▸ **Records provided**
[BEGIN]
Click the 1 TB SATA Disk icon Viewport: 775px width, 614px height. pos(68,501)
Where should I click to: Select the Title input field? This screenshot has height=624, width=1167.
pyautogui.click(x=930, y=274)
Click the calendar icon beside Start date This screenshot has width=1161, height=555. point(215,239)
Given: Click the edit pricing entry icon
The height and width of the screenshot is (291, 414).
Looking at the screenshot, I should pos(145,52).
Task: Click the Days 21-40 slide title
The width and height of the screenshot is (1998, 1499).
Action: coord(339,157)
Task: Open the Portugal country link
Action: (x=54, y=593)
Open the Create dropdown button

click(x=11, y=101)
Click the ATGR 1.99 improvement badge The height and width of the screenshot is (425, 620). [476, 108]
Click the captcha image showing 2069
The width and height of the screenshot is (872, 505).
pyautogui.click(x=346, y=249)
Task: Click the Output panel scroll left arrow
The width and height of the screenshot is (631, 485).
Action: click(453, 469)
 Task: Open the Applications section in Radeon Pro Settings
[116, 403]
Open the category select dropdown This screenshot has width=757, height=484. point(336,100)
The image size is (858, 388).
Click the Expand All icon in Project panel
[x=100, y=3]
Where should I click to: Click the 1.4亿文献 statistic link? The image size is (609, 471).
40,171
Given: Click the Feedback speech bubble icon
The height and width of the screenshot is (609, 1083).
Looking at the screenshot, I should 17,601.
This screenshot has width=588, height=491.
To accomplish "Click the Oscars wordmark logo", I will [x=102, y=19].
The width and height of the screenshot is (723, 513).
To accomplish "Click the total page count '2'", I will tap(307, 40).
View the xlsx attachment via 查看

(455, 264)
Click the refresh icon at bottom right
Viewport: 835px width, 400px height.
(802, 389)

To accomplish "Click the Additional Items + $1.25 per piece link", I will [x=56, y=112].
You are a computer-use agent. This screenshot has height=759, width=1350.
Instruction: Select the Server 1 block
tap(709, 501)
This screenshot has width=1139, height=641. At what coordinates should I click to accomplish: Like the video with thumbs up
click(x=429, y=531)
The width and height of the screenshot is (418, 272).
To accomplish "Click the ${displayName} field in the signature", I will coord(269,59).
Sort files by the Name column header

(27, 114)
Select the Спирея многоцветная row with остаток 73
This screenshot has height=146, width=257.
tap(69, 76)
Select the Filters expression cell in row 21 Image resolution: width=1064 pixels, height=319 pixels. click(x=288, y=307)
[END]
▸ **Given instruction**
Please repeat the items from the line containing "Where should I click to: Select" through the line containing "click(x=11, y=101)", keeping every character unchanged.

▸ **Output of the task**
Where should I click to: Select the Title input field? This screenshot has height=624, width=1167.
pyautogui.click(x=930, y=274)
Click the calendar icon beside Start date This screenshot has width=1161, height=555. point(215,239)
Given: Click the edit pricing entry icon
The height and width of the screenshot is (291, 414).
Looking at the screenshot, I should pos(145,52).
Task: Click the Days 21-40 slide title
The width and height of the screenshot is (1998, 1499).
Action: coord(339,157)
Task: Open the Portugal country link
Action: (x=54, y=593)
Open the Create dropdown button

click(x=11, y=101)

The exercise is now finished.